The following is an excerpt from...
Head Start Bulletin

by Judy Jablon and Amy Dombro

Introduction
Assessing to Find Answers About Individual Children
Assessing to Inform Decisions About Programming and Teaching
Assessing to Understand Challenging Behavior
Assessing to Foster Each Child's Competence and Success

Every decision you make about the environment, daily routines, and learning opportunities in your classroom affects children's learning. By assessing children's learning through ongoing observation, you gain insights into children's strengths, knowledge, interests, and skills.You discover barriers that may be inhibiting their success. You reflect on daily life in your program and make adaptations that enable children to overcome obstacles and build on what they know and do well. By using what you learn from observation, you can foster each child's competence and success and create and maintain a high-quality program for children and families.

Some people think of assessment as an end point: something you do to prepare a report for families or to meet a program's requirements. Actually, assessment should be used as an ongoing process to answer questions about children's growth and learning, and to find ways of supporting their development.

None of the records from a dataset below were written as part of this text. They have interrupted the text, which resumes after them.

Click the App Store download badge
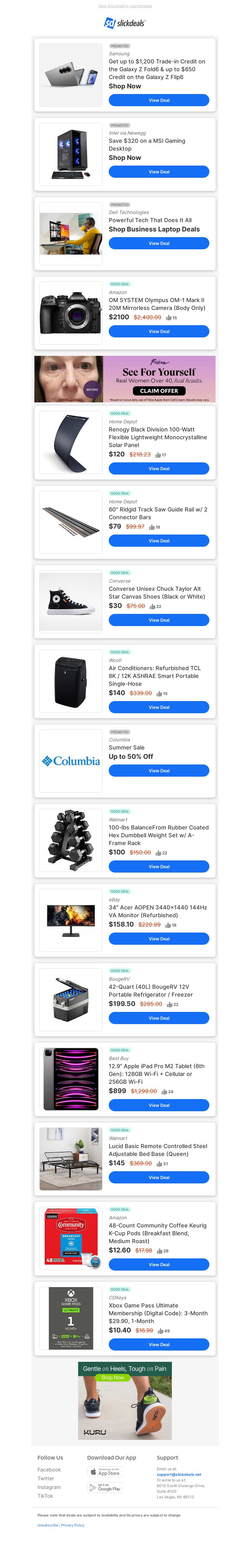Viewport: 250px width, 1568px height. tap(105, 1471)
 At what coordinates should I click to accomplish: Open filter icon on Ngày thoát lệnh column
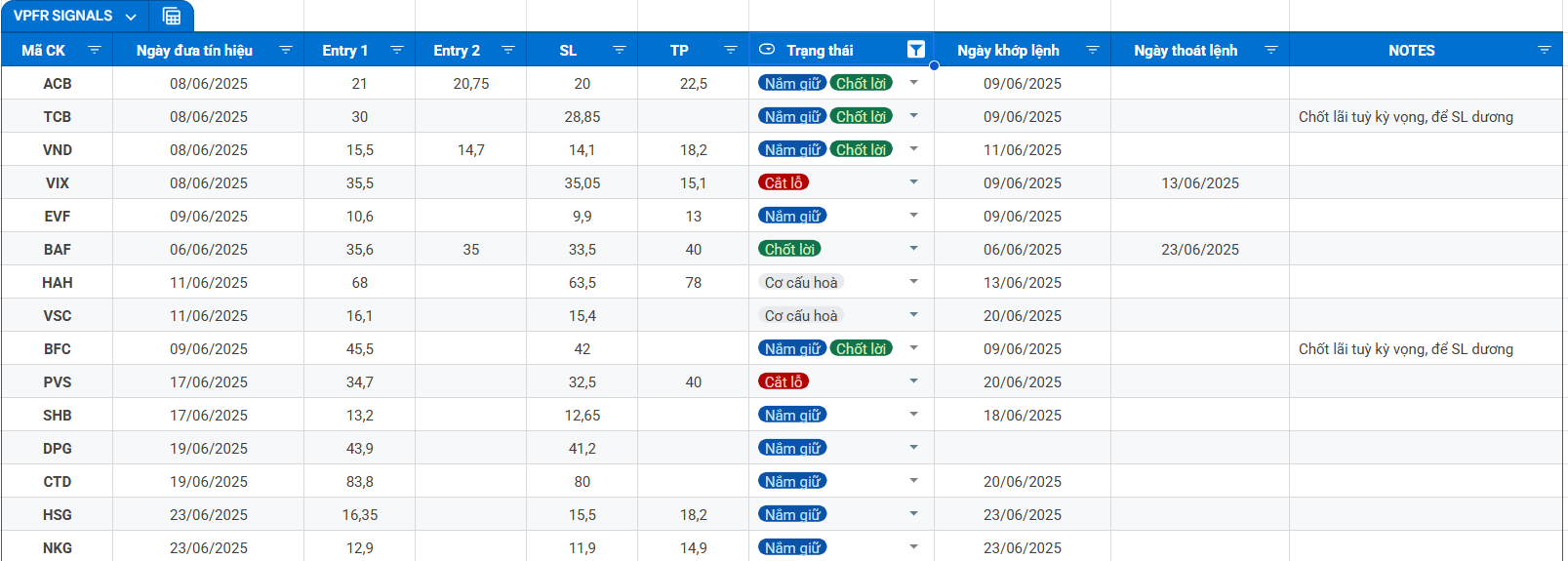pos(1271,50)
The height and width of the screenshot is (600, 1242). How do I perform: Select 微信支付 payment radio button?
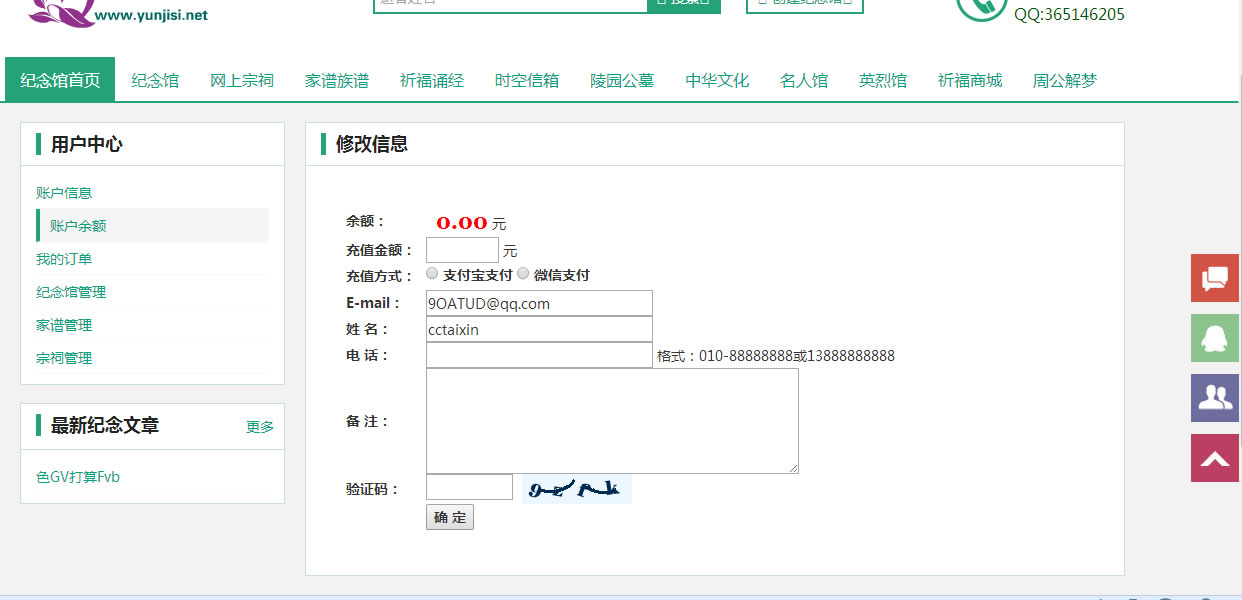[523, 273]
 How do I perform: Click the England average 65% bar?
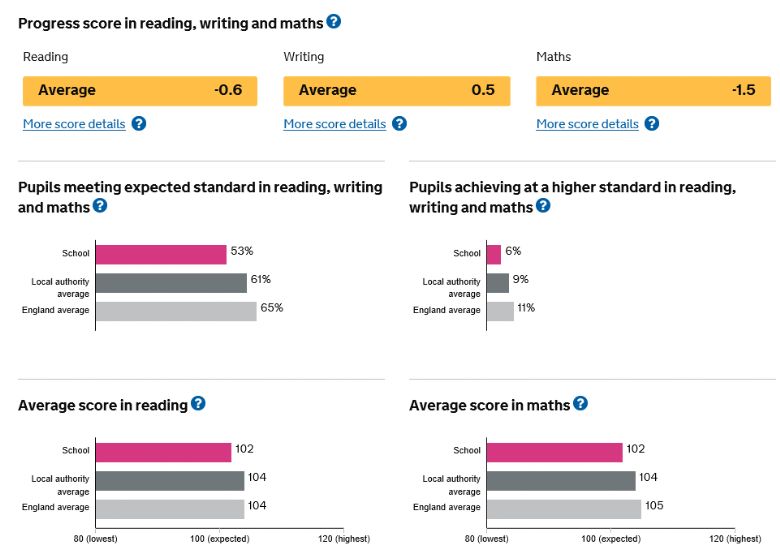point(176,311)
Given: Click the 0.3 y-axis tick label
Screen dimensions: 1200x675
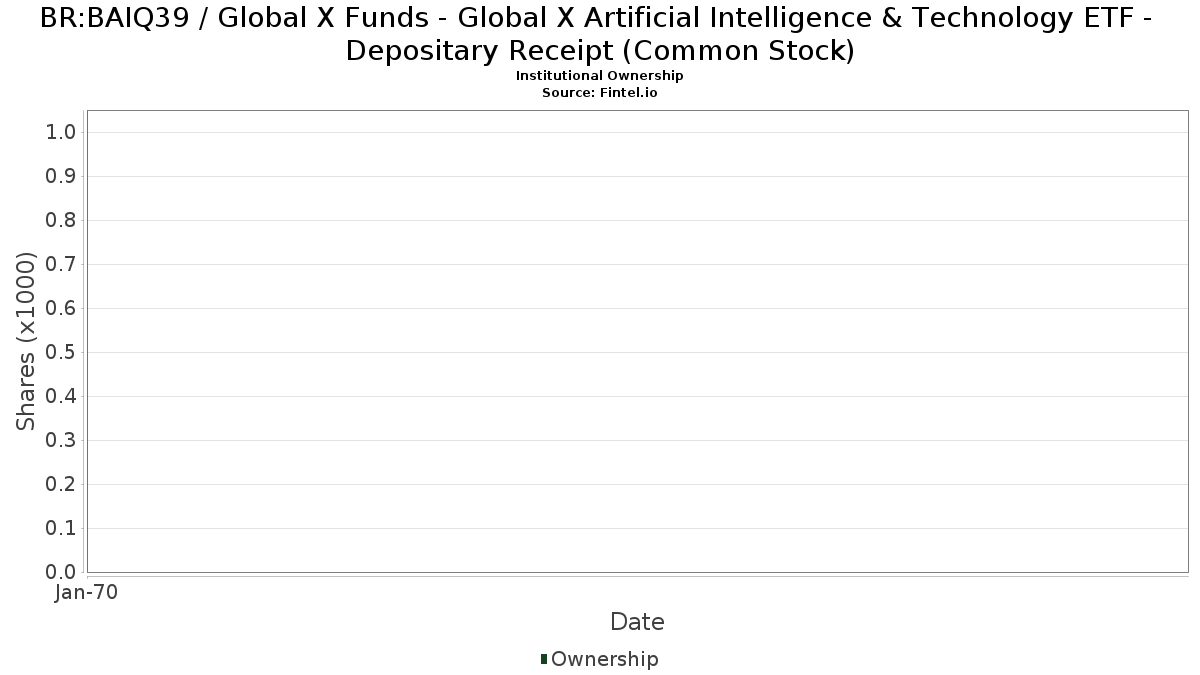Looking at the screenshot, I should coord(62,441).
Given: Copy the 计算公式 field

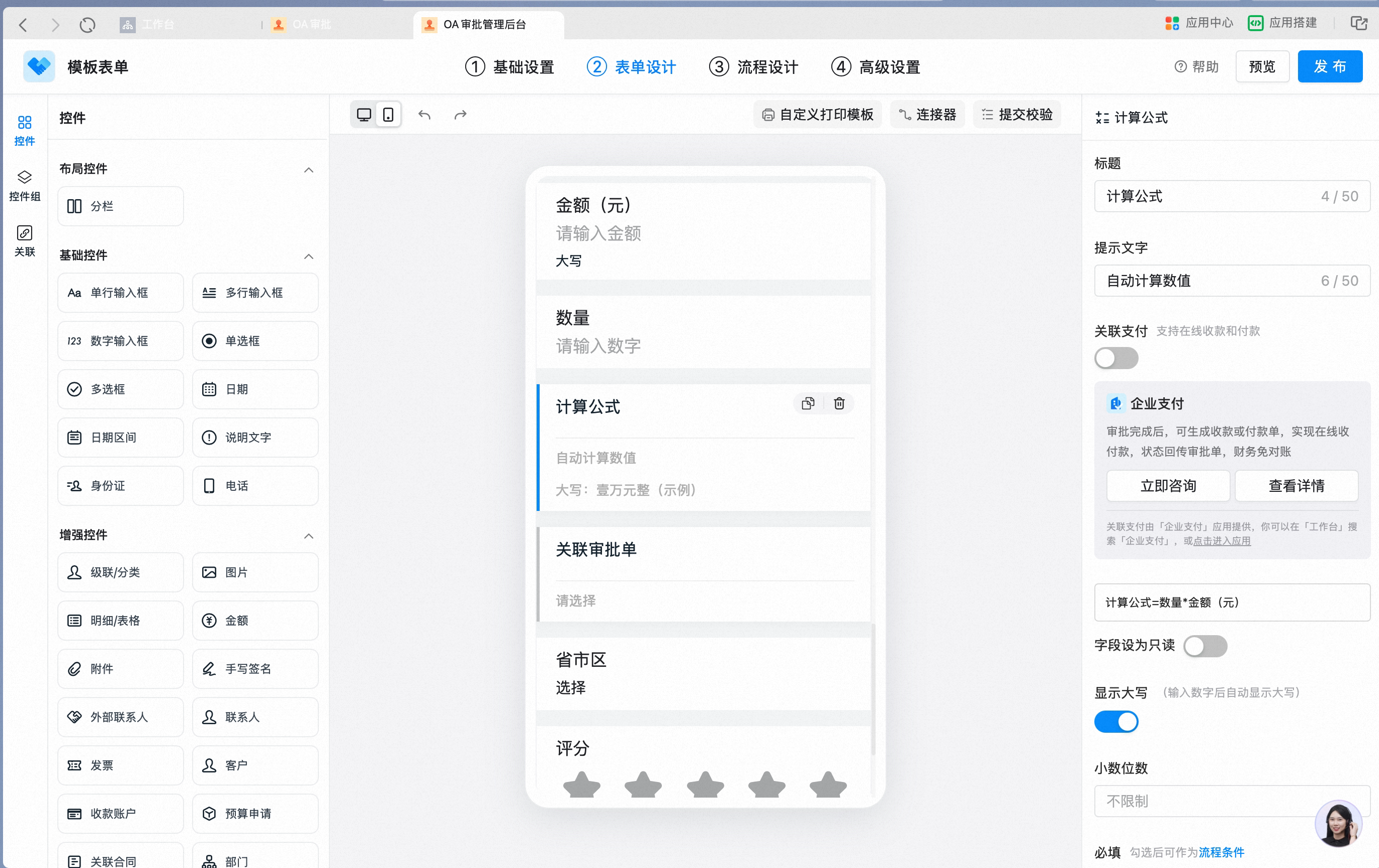Looking at the screenshot, I should (x=808, y=404).
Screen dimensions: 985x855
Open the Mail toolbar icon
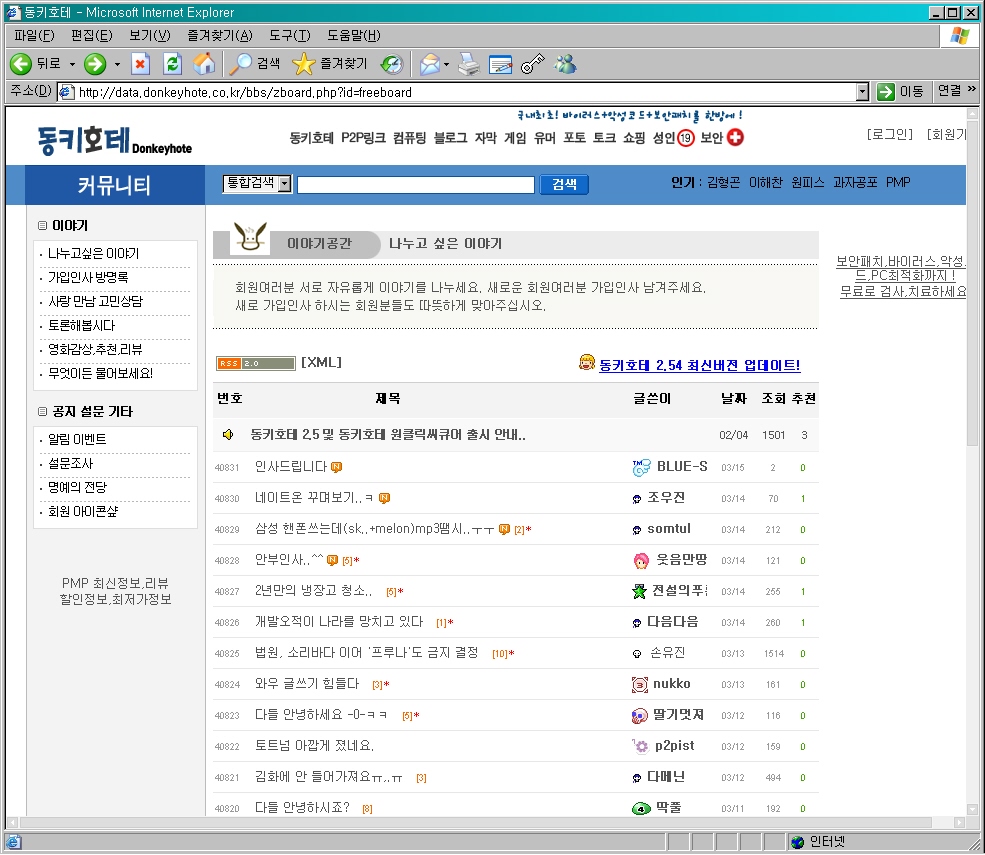[x=430, y=64]
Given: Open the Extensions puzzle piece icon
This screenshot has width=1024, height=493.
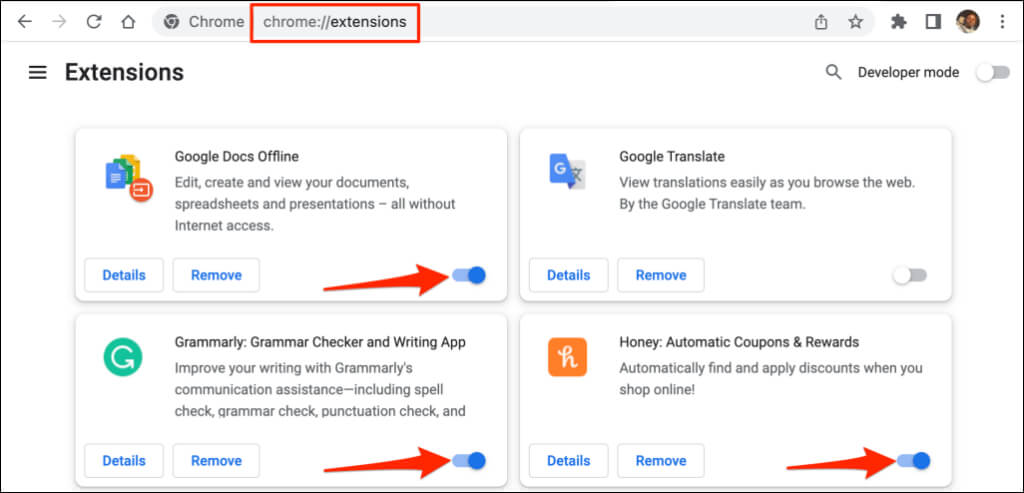Looking at the screenshot, I should tap(898, 21).
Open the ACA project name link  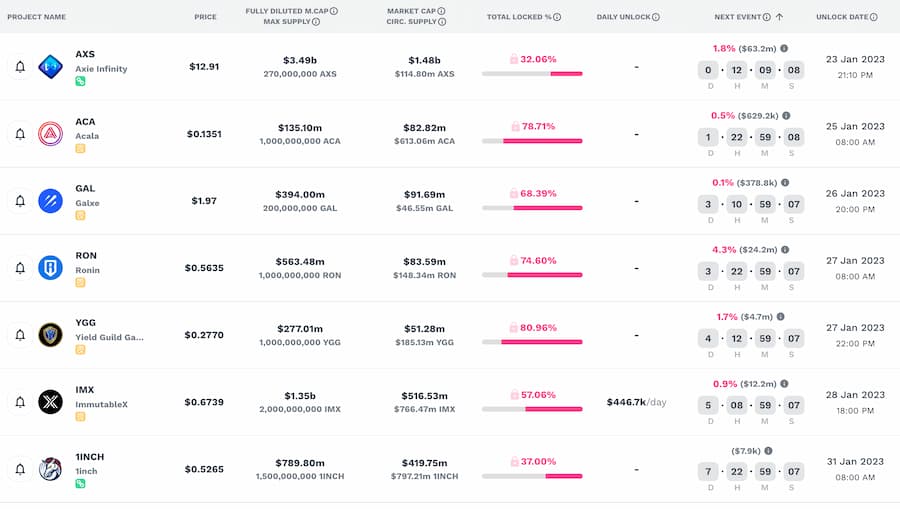[86, 122]
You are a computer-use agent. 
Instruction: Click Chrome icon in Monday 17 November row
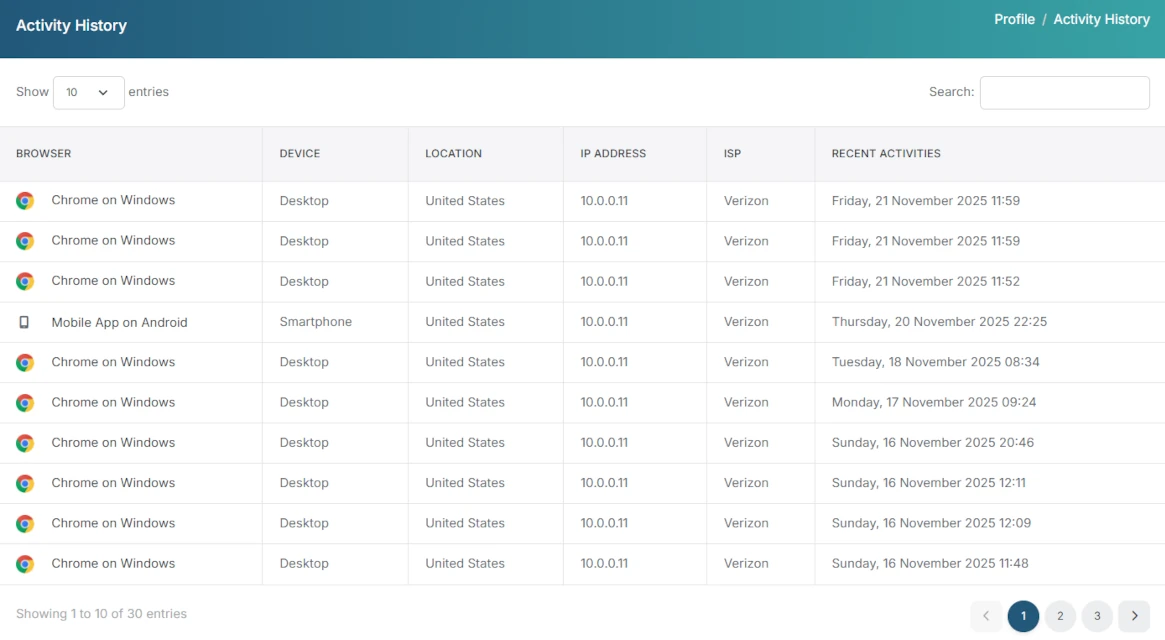(x=25, y=403)
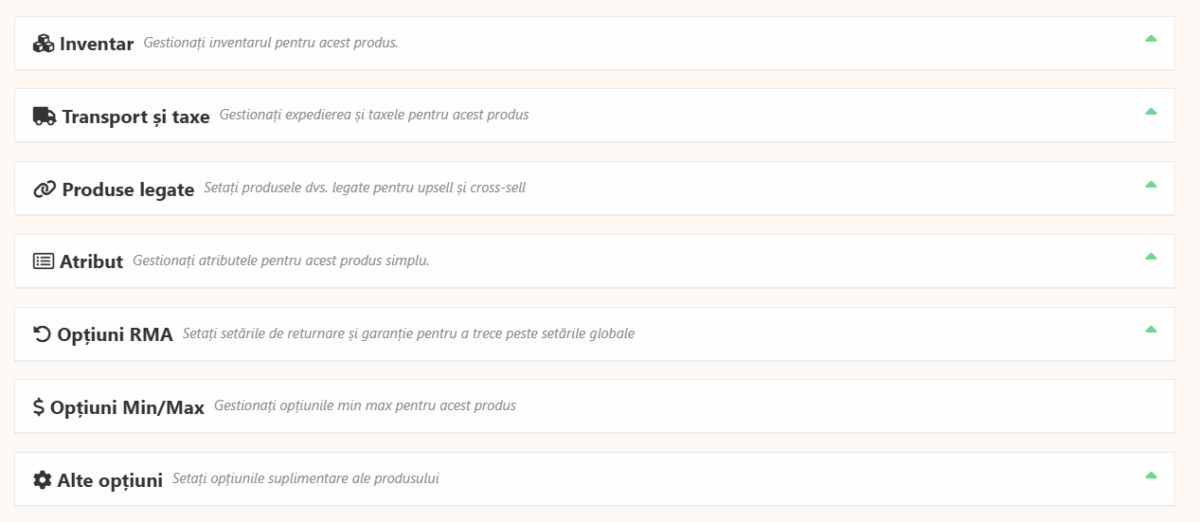This screenshot has height=522, width=1200.
Task: Click the Transport și taxe truck icon
Action: coord(44,116)
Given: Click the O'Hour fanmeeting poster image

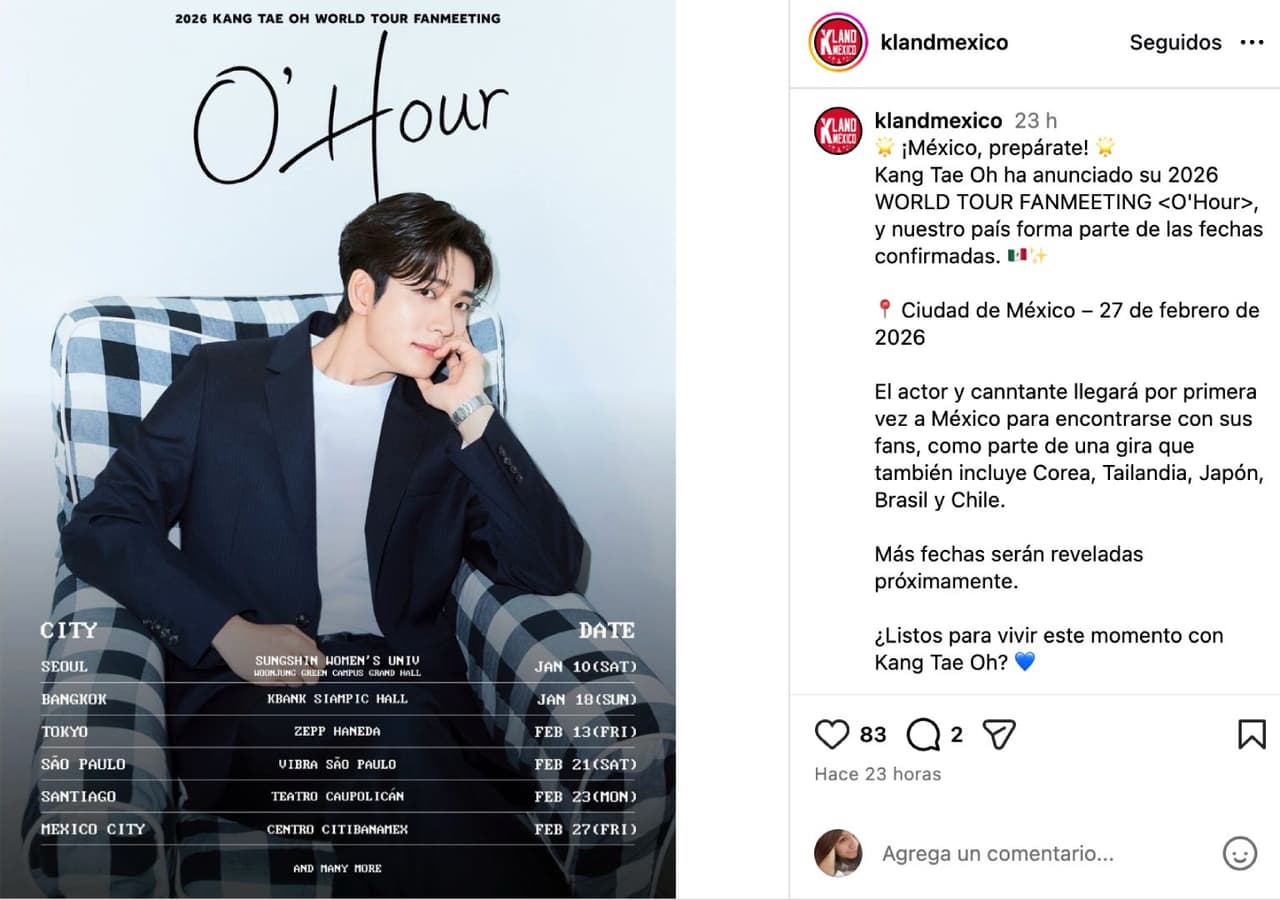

Assessing to Find Answers About Individual Children

There is always something new to learn about a child-even children you think you know well. If you make a habit of asking questions, you will get to know who a child is and can keep track of who that child is becoming. Asking specific questions can provide a focus for observations and lead to solutions. You have repeated opportunities to witness children practicing skills, demonstrating knowledge, and exhibiting behaviors in a familiar and comfortable environment. Not only can you observe what children know, but also how they think and solve problems. By collecting observations, you can find answers to your questions and build a picture of children's performance and progress without interfering with their daily activities or usual behavior.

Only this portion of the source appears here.